_Action item_
Report each line from the entries in which "computer" can be found.

_Supplied records_
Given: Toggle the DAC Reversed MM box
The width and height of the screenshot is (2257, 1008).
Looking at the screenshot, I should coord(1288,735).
==
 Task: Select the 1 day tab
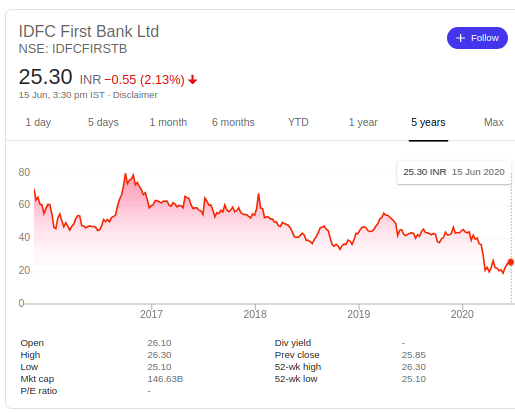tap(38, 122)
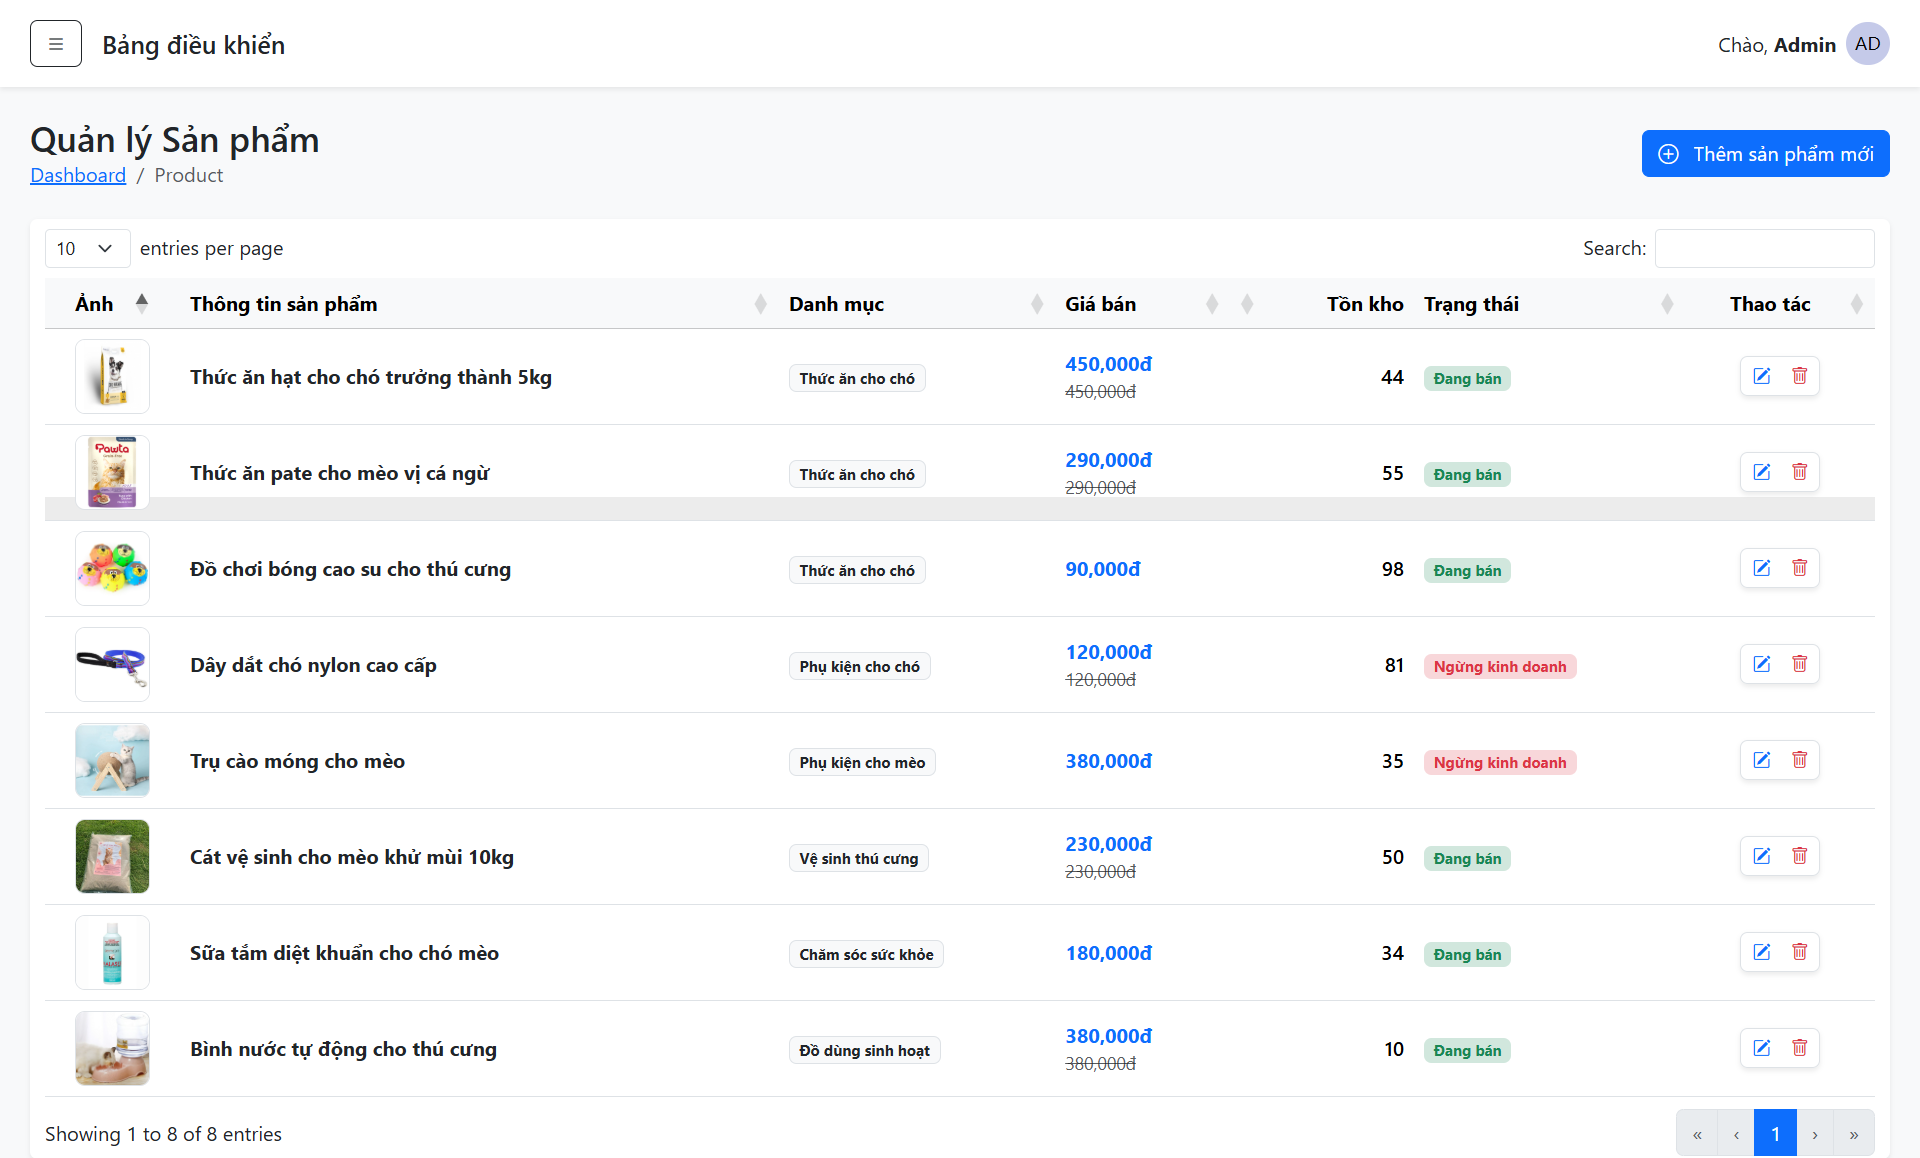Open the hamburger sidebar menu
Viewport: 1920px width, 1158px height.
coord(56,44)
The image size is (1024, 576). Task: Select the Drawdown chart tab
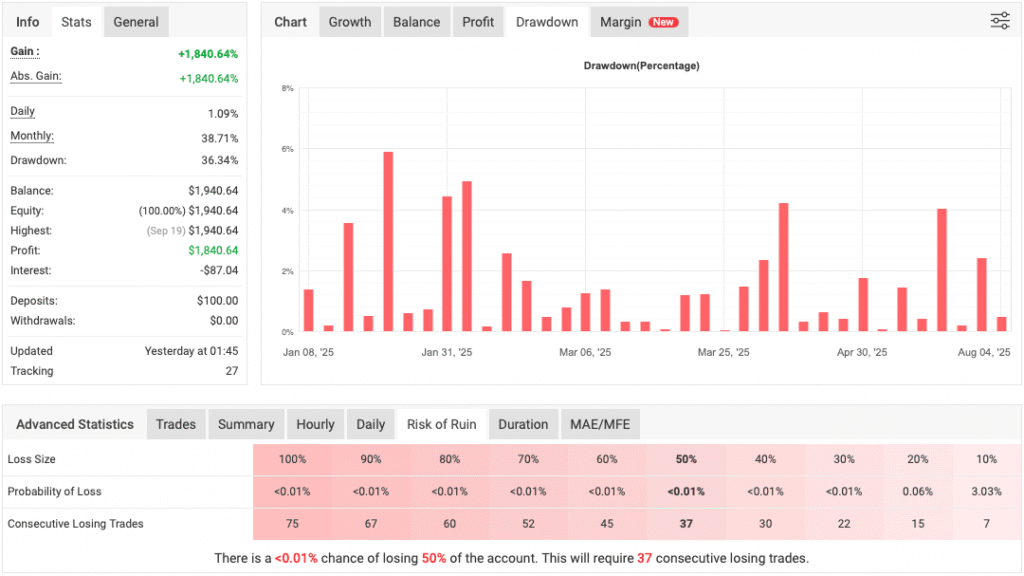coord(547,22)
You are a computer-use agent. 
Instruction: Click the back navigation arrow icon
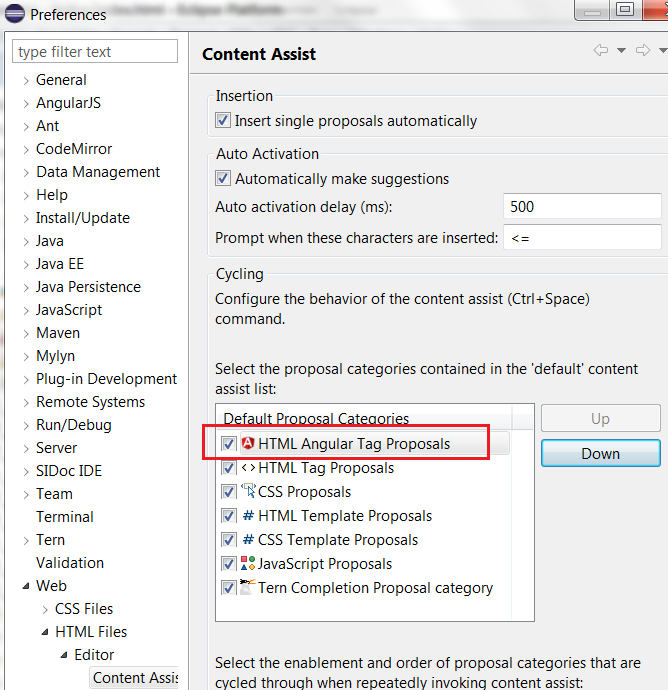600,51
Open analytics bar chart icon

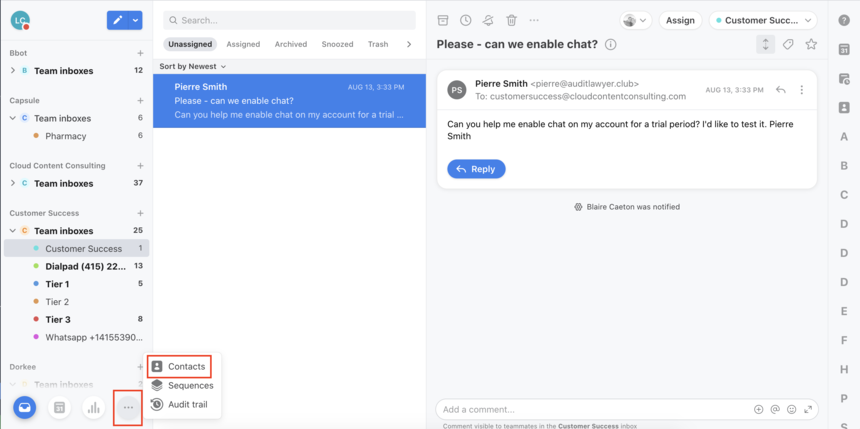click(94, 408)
* * *
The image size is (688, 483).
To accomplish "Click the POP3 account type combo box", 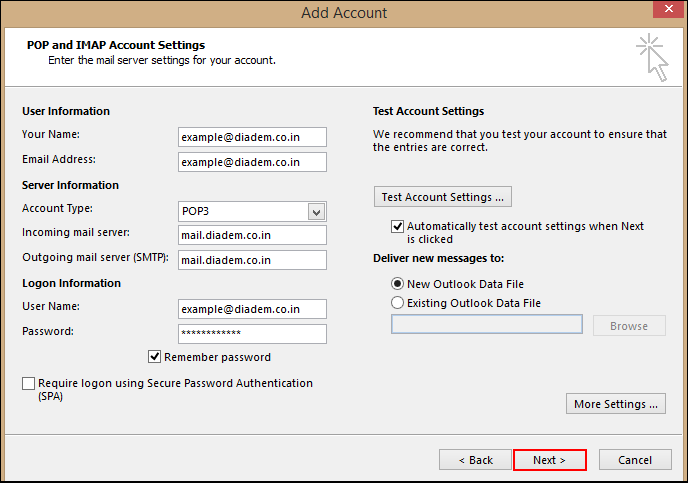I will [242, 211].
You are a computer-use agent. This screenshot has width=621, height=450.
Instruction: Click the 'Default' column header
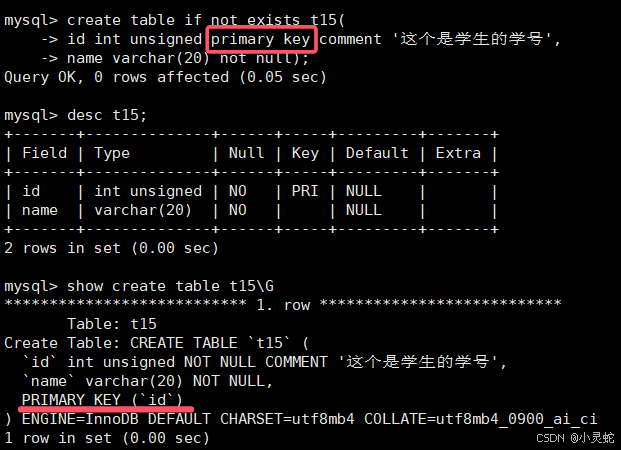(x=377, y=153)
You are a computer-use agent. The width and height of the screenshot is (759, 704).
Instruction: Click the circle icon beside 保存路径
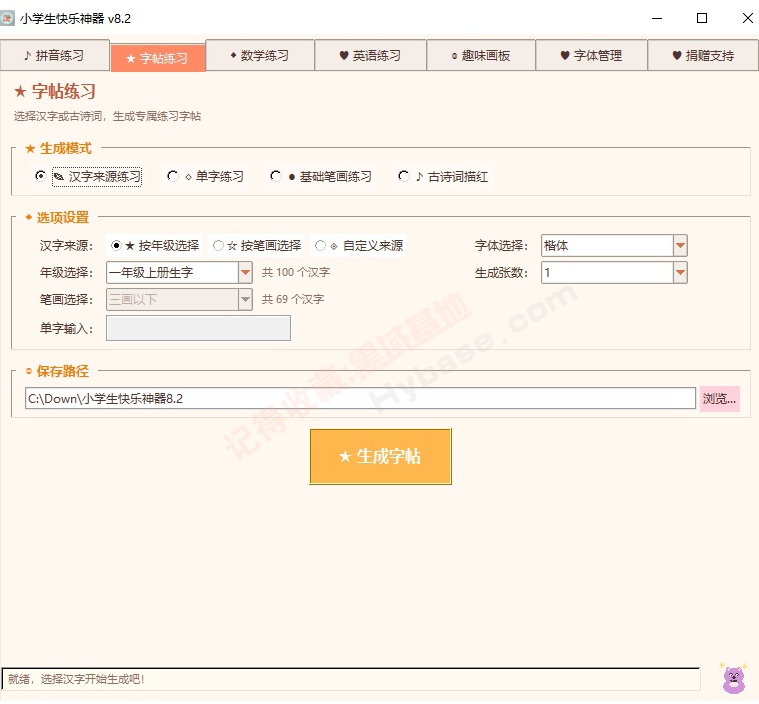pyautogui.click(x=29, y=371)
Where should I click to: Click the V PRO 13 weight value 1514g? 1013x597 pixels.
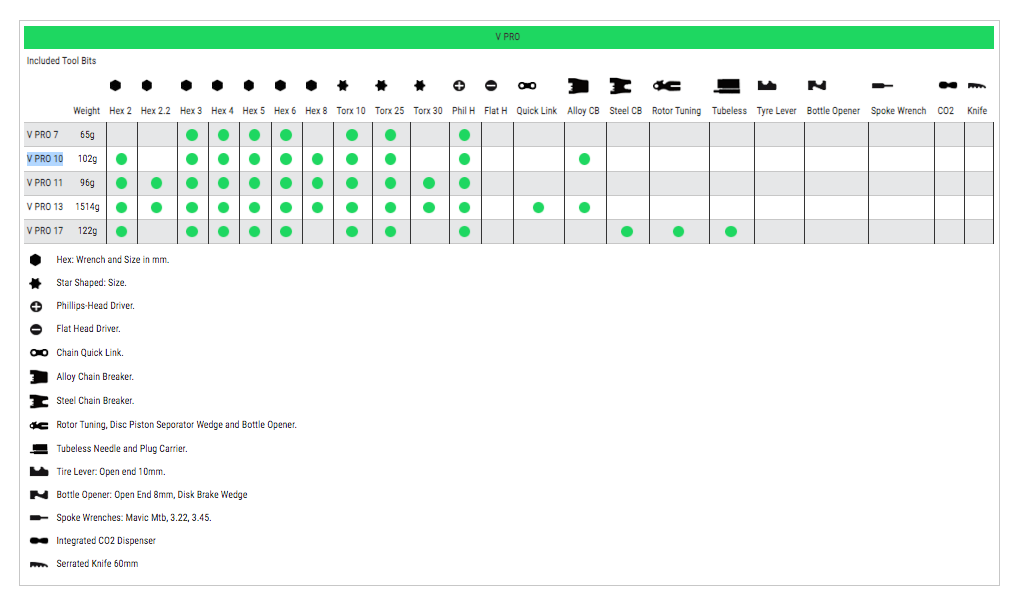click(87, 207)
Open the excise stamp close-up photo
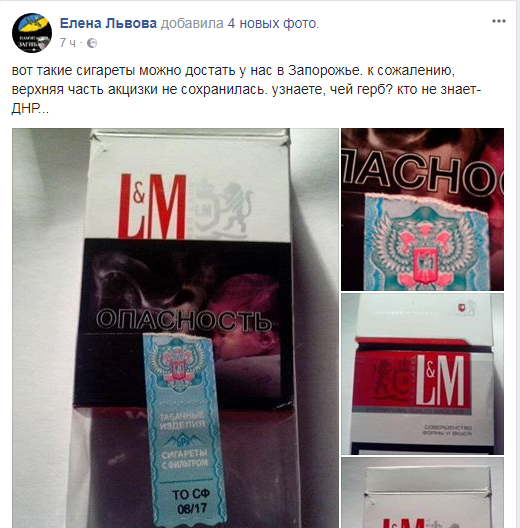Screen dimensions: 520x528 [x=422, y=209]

_The answer_
You are a computer-use agent. 
You are a computer-use agent. This screenshot has width=621, height=450.
You are a computer-use agent. The width and height of the screenshot is (759, 704).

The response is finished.